Segment Start: Task inputs

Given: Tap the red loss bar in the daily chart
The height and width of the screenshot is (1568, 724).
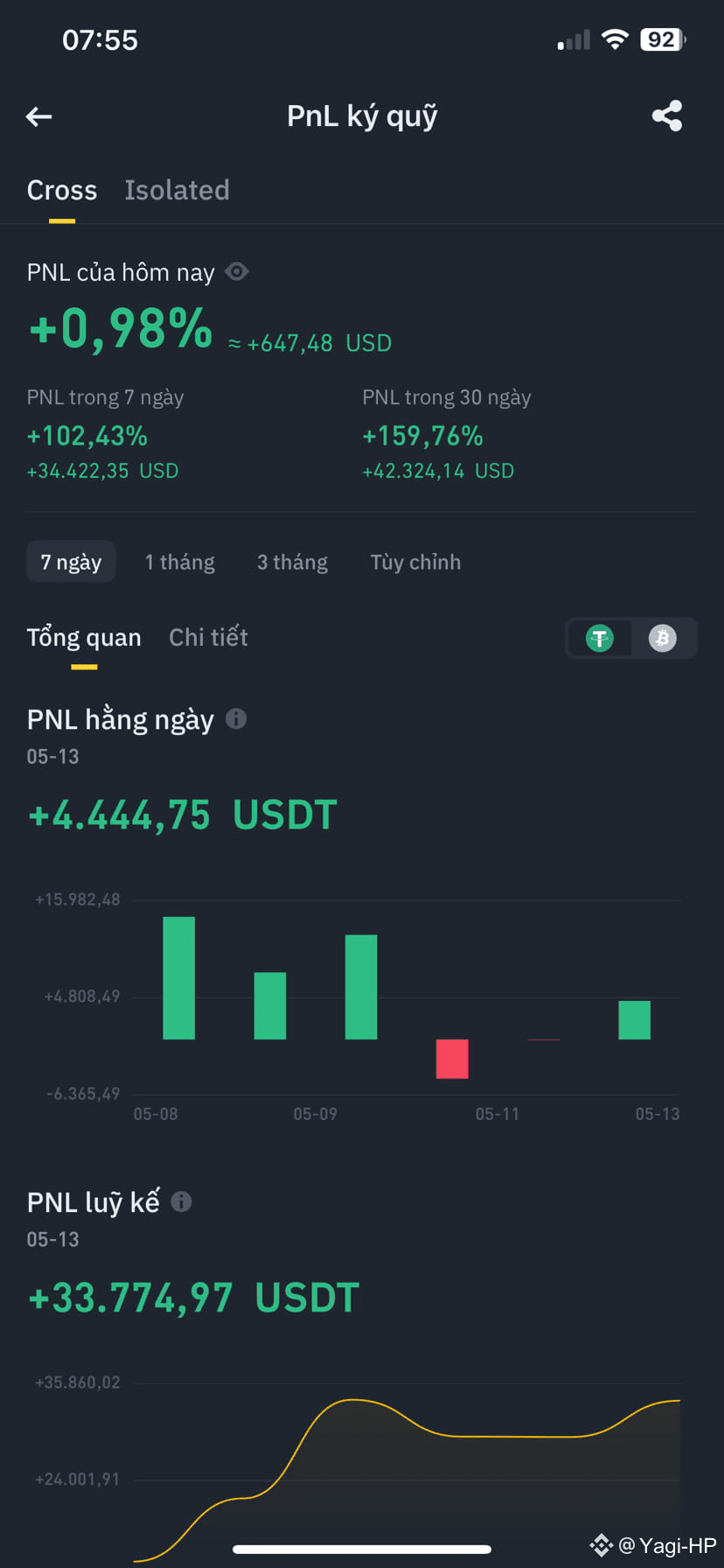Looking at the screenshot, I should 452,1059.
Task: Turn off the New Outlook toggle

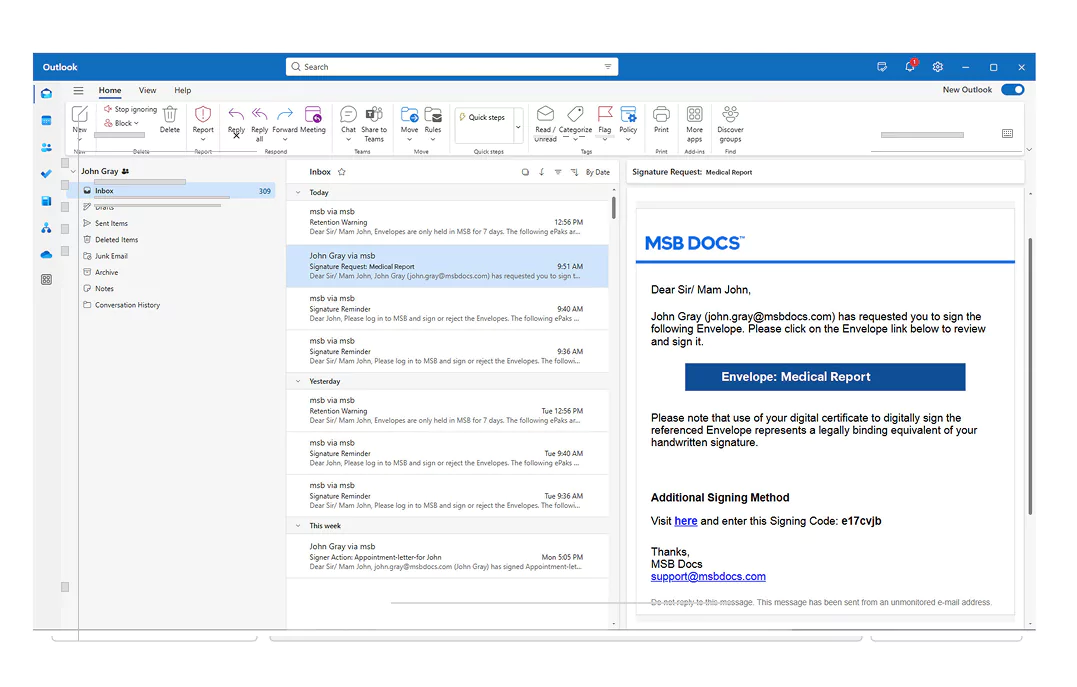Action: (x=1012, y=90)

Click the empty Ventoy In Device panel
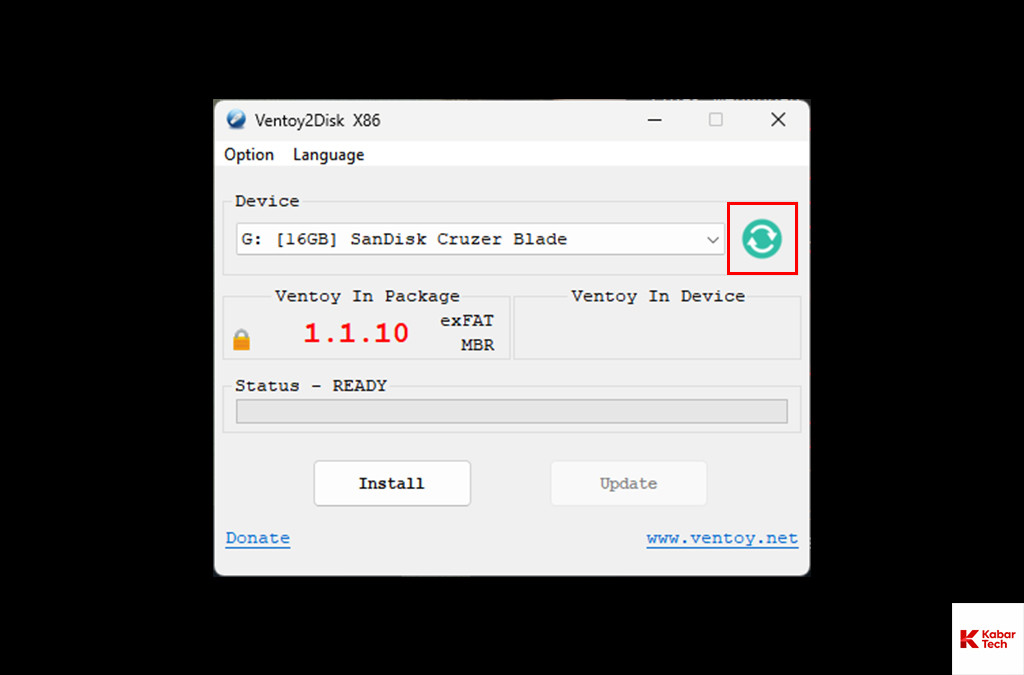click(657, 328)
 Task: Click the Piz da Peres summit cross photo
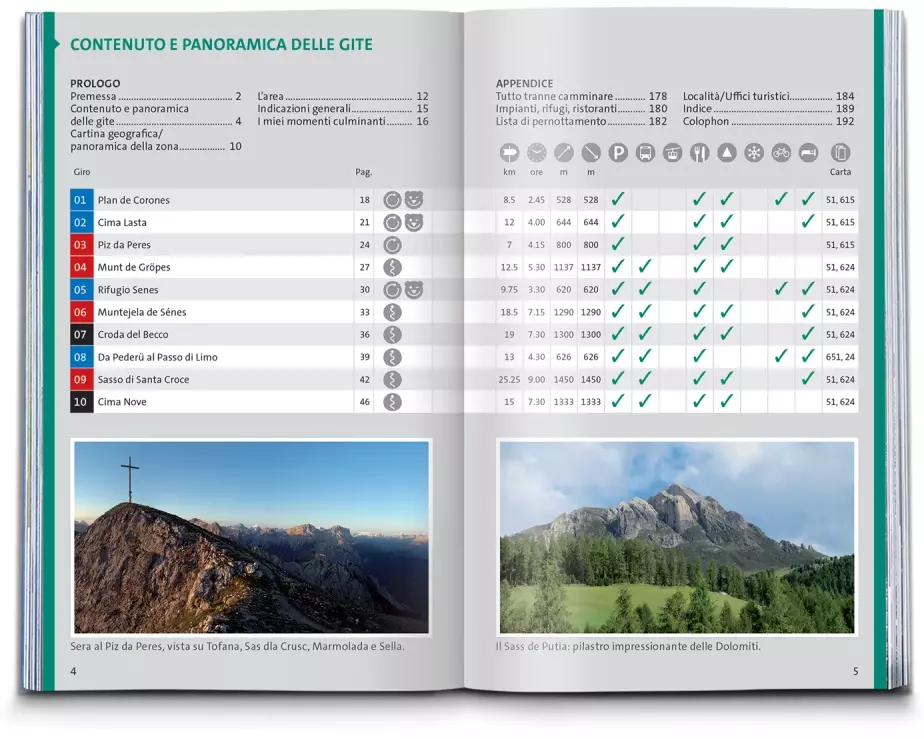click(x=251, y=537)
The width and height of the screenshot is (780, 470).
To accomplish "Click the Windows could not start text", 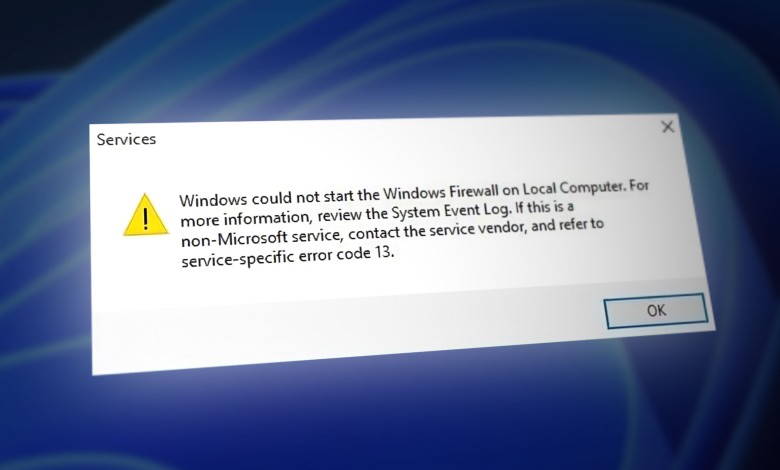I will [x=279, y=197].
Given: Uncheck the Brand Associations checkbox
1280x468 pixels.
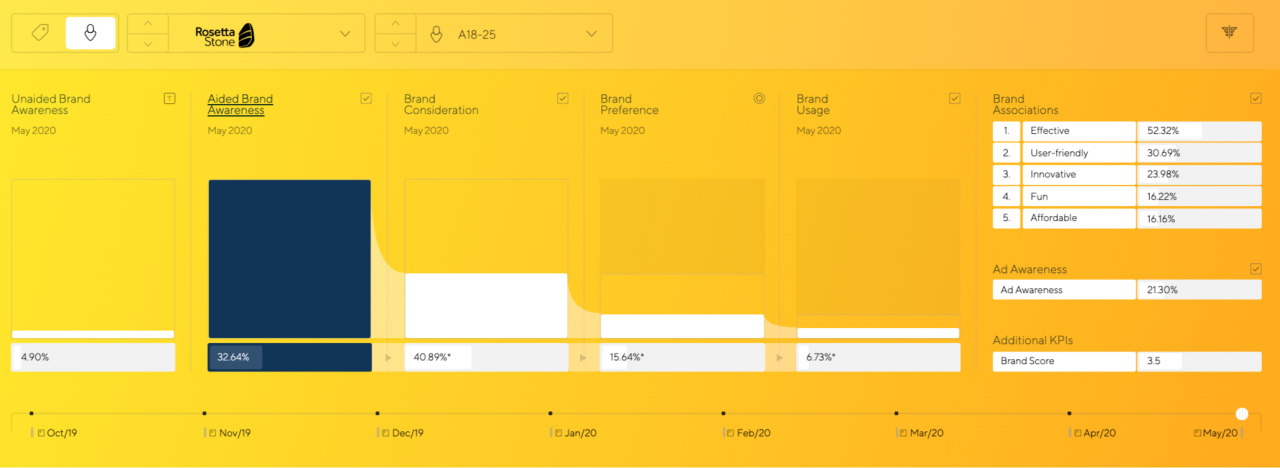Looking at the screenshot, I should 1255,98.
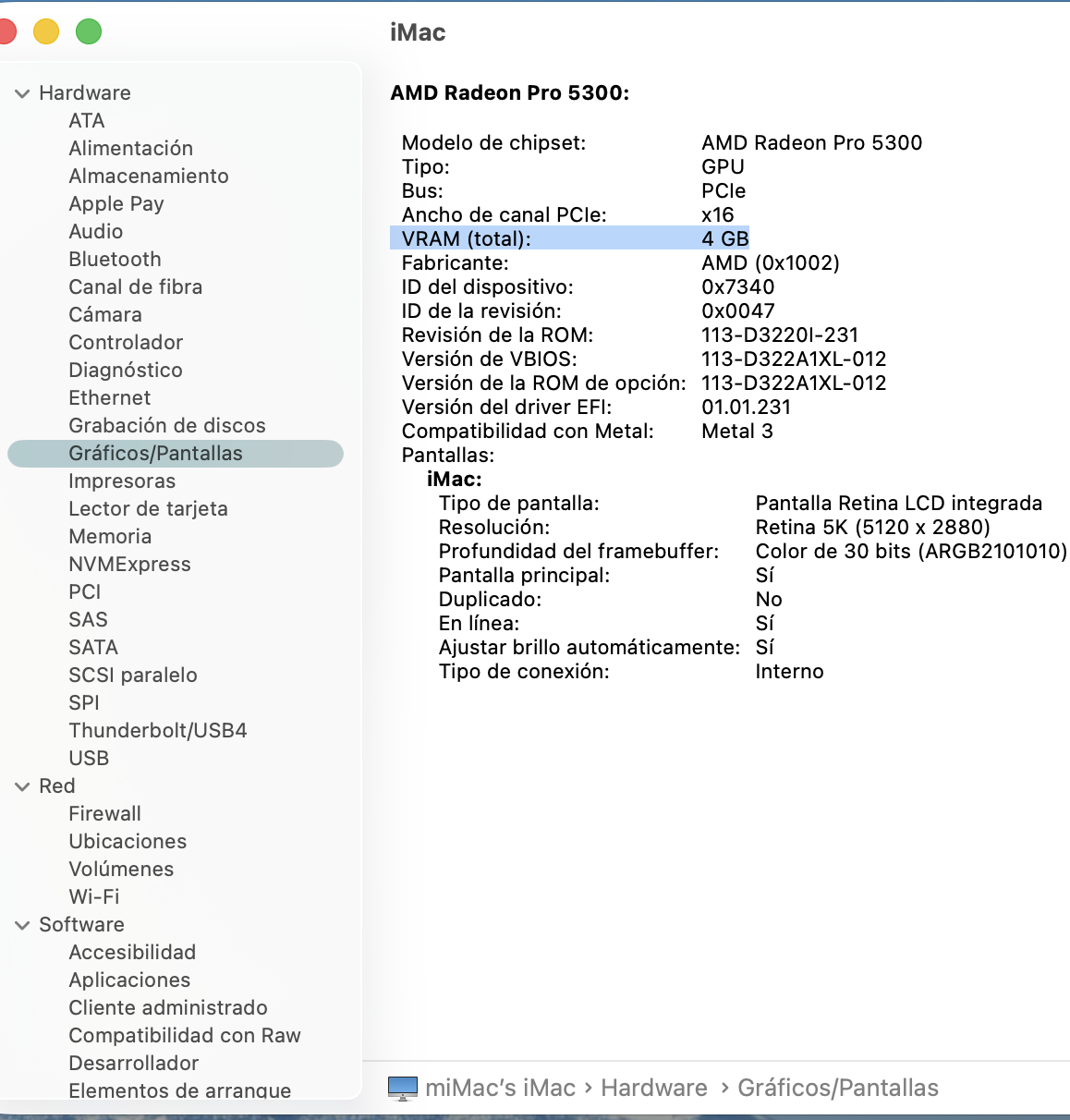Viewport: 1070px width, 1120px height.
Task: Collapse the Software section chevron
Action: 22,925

Segment End: Task inputs

Your goal :: What should come back is an exact copy of the lines above from the line with "Task: Turn off the New Outlook toggle" to the line with "The width and", both included, minus the pictures.

Solved problem ::
Task: Turn off the New Outlook toggle

Action: (x=1012, y=90)

Click the empty Ventoy In Device panel
click(657, 328)
 Task: Click the Piz da Peres summit cross photo
click(x=251, y=537)
The width and height of the screenshot is (780, 470).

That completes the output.